# REQUIREMENT
Copy the items from the line with "This screenshot has width=1392, height=868." to the line with "(x=1140, y=41)", changing "hamburger" to "navigation" and keeping everything else the same.

# SOURCE RECORDS

[start]

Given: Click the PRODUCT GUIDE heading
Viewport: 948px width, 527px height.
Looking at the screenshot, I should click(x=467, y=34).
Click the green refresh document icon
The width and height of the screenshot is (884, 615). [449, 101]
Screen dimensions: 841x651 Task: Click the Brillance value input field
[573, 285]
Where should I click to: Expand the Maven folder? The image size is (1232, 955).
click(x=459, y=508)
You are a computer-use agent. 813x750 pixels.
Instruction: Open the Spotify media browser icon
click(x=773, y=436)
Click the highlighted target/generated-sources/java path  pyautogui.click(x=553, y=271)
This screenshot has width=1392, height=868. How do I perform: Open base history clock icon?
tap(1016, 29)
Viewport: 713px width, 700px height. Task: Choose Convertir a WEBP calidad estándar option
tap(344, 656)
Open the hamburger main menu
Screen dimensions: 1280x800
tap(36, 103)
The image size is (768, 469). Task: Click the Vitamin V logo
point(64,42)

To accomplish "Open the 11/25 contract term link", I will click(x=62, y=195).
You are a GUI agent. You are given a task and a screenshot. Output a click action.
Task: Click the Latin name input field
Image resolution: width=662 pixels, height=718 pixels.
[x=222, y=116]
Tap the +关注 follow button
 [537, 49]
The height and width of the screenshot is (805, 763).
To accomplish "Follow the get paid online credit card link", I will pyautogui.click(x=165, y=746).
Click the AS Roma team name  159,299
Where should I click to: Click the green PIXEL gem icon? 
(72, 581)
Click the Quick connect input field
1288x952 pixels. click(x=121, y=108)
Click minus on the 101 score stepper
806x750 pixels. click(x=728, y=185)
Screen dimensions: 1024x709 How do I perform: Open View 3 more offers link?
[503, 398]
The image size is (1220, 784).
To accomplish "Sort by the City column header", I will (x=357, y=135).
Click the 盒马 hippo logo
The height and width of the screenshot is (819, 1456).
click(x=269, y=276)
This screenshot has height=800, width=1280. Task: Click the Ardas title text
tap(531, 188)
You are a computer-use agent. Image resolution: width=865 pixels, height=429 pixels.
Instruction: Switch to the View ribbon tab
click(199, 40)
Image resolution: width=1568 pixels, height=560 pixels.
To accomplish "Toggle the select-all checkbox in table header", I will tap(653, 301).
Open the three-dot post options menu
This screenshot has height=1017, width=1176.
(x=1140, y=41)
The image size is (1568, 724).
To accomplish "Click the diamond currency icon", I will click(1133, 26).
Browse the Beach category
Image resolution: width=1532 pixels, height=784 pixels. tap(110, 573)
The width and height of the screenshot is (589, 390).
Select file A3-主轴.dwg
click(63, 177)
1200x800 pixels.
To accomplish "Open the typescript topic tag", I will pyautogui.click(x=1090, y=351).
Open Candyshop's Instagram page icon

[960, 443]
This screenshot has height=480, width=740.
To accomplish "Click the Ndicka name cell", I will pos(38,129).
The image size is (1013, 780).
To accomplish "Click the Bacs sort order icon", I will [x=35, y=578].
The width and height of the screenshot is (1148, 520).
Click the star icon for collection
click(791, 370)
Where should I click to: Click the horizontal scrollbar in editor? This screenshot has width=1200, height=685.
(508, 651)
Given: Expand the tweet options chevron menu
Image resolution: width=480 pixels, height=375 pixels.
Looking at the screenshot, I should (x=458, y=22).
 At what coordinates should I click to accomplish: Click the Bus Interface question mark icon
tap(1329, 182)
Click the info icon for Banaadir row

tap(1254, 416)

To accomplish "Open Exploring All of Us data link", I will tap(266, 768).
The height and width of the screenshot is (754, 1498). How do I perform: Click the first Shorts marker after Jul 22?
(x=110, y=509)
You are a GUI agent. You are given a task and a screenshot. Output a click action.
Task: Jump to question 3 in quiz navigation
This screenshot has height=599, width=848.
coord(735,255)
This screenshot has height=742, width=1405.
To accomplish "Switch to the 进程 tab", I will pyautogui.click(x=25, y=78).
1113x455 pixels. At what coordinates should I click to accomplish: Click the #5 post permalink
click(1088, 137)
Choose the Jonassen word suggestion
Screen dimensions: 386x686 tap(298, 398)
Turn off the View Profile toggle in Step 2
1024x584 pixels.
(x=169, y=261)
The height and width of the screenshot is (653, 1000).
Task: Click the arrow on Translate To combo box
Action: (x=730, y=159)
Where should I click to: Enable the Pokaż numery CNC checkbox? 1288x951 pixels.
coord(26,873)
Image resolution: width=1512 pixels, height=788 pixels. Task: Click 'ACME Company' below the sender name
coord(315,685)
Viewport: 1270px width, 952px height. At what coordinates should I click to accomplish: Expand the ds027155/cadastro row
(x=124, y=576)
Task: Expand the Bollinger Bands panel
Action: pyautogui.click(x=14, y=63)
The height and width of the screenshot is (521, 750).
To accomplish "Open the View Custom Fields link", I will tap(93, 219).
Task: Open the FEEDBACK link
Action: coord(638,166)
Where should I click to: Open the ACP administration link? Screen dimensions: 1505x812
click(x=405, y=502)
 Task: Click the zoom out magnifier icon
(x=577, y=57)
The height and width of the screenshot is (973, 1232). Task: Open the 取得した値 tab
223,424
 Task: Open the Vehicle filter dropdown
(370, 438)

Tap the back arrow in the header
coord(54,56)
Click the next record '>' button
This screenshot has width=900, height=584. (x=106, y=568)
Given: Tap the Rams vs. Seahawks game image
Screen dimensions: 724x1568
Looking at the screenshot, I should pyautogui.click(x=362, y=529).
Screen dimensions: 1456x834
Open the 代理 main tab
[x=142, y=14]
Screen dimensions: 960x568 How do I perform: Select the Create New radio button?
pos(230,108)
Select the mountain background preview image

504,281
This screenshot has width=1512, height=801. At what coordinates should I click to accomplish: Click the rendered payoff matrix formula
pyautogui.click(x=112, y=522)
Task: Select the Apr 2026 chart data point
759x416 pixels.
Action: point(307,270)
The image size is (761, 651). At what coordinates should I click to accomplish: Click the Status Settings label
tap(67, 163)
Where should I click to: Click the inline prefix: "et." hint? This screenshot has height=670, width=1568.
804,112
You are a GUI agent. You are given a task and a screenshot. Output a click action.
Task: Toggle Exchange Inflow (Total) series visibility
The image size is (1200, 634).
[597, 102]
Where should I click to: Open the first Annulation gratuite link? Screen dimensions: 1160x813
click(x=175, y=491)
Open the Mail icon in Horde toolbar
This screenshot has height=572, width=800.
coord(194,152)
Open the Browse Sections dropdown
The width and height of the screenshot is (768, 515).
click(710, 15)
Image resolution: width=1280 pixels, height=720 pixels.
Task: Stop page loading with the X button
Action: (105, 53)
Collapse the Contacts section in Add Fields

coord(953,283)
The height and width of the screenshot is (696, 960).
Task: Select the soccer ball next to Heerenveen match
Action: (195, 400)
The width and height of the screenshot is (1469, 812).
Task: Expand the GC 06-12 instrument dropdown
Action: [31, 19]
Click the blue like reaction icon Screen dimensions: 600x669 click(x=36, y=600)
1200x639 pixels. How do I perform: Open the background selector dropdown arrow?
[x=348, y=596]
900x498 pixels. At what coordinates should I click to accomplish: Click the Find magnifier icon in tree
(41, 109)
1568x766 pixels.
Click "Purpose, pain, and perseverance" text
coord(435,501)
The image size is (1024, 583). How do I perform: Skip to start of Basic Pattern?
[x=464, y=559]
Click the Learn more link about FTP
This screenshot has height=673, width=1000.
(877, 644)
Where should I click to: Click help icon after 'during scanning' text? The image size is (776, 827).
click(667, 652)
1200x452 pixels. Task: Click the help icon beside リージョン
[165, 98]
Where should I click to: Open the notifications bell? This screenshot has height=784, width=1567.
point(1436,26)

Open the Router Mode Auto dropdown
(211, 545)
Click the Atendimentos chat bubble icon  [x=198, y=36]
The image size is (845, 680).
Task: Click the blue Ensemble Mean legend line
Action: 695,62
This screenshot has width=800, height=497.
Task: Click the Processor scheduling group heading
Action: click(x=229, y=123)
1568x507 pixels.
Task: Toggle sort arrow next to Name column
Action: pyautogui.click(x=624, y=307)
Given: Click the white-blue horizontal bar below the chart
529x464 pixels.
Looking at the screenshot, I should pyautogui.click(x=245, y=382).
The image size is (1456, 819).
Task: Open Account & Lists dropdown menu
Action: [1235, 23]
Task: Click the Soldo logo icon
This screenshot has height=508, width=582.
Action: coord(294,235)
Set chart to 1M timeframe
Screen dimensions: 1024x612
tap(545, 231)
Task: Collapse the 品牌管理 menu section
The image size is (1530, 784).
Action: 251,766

[end]

# FINAL ANSWER
This screenshot has width=1392, height=868. How do I perform: Open base history clock icon?
tap(1016, 29)
Viewport: 713px width, 700px height. Task: Choose Convertir a WEBP calidad estándar option
tap(344, 656)
Open the navigation main menu
Screen dimensions: 1280x800
tap(36, 103)
The image size is (768, 469). Task: Click the Vitamin V logo
point(64,42)

To accomplish "Open the 11/25 contract term link", I will click(x=62, y=195).
You are a GUI agent. You are given a task and a screenshot. Output a click action.
Task: Click the Latin name input field
Image resolution: width=662 pixels, height=718 pixels.
[x=222, y=116]
Tap the +关注 follow button
 [537, 49]
The height and width of the screenshot is (805, 763).
To accomplish "Follow the get paid online credit card link", I will pyautogui.click(x=165, y=746).
Click the AS Roma team name  159,299
Where should I click to: Click the green PIXEL gem icon? 
(72, 581)
Click the Quick connect input field
1288x952 pixels. click(x=121, y=108)
Click minus on the 101 score stepper
806x750 pixels. click(x=728, y=185)
Screen dimensions: 1024x709 How do I perform: Open View 3 more offers link?
[503, 398]
The image size is (1220, 784).
To accomplish "Sort by the City column header", I will (x=357, y=135).
Click the 盒马 hippo logo
The height and width of the screenshot is (819, 1456).
click(x=269, y=276)
This screenshot has height=800, width=1280. Task: Click the Ardas title text
tap(531, 188)
You are a computer-use agent. Image resolution: width=865 pixels, height=429 pixels.
Instruction: Switch to the View ribbon tab
click(199, 40)
Image resolution: width=1568 pixels, height=560 pixels.
To accomplish "Toggle the select-all checkbox in table header", I will tap(653, 301).
Open the three-dot post options menu
This screenshot has height=1017, width=1176.
(x=1140, y=41)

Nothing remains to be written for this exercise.